Critical Legal Studies
Law is a traditional instrument. This traditionality is a two-folded aspect: (i) law has been a very influential phenomenon in human society for a long time, (ii) and the law is developed with the help of conventional beliefs and traditional values. Courts follow the previous decisions given by other courts in a particular subject, legislators follow the reasoning of the previous legislators, and scholars follow what previous scholars thought and argued regarding both academic and practical areas of law. In this regard, the law might be criticized for being clunky in terms of being open to reformations and following the change in society.
In 1977, a group of legal scholars, who criticize the strict traditionality in law established the Conference on the Critical Legal Studies (“CLS”). From 1977 until 1992, these scholars, with meetings and conferences, explained how the law is not responding to the social and political changes occurring in the modern world. They argued that law was favouring the ones holding power in the society, and accordingly, exacerbating the inequality in the society and forging the social hierarchy.
Many scholars who identified with the critical legal studies movement have followed methods in parallel with post-modernism; they rejected to apply old and systemized theories to their works. In other words, members of this movement were claiming that the traditionality in law does not help solve the issues of the modern society, therefore, a new and post-modernist approach should be adopted to reach implementable solutions.
Some scholars in this movement have applied Marxist theories in their works to show the influence of economic power and those holding this power to the law and its practice.

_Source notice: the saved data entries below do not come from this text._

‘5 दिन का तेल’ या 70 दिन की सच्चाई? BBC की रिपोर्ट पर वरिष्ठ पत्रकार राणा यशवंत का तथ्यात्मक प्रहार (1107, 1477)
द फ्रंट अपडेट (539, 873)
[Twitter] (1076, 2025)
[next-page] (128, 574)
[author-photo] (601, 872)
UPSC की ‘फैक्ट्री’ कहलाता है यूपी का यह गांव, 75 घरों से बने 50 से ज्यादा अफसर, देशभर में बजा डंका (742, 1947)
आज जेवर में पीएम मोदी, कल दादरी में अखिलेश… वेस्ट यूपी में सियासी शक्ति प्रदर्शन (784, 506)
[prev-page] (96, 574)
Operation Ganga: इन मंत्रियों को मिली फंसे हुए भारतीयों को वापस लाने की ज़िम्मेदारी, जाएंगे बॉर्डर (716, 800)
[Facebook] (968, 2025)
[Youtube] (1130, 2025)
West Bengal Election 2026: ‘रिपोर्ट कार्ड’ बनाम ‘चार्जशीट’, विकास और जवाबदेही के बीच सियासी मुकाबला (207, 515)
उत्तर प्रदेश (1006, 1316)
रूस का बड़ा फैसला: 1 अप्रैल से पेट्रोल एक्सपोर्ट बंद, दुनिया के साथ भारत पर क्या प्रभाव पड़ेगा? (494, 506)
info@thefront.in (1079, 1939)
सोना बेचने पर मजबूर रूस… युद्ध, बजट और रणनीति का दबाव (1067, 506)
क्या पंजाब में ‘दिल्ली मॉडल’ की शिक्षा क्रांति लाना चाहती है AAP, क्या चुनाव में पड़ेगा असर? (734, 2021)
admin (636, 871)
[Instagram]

The Critical Legal Studies movement had expanded to such a great extent that it is difficult to define a common goal targeted by its all members. However, the following may give an outline of the most basic arguments of the CLS scholars:
1 – Demonstrating the social, historical, political, economic and psychological effects and results of legal decisions,
2 – Bringing the law and legal context, by penetrating its thick cloak, to a level where laymen can understand and interpret the law,
3 – Showing how malleable legal doctrine and legal principles may be, and how people holding the authority may use these principles to reach results in their own favour.
It goes without saying that the CLS scholars’ arguments are very controversial, and sometimes these arguments move beyond law and relate to politics. There is no need to state that the law and politics are influencing each other, however, interpreting the law on political basis may lead to imprecise results. Many of the legal principles have developed in parallel with ethics, moral rules, social and traditional values. It might be true that politics might have affected the development path of the law throughout history; nevertheless, in my opinion, human psychology and social beliefs have been the most influential factor on the law. Even if we adopt the perspective of the CLS movement, we should be aware that, before politics, it is our beliefs and traditions that hinder the law’s capability of responding to the shift in society.
In today’s world, social values are shifting at such a fast pace that the law cannot respond to it well. In the 70s and 80s, as the CLS scholars argued, it might be the politics that turned the law into a clunky instrument. Today, it is not politics, it is not politicians, it is not the people holding authority and power in the society. Today, it is the human itself that renders law out-dated every day.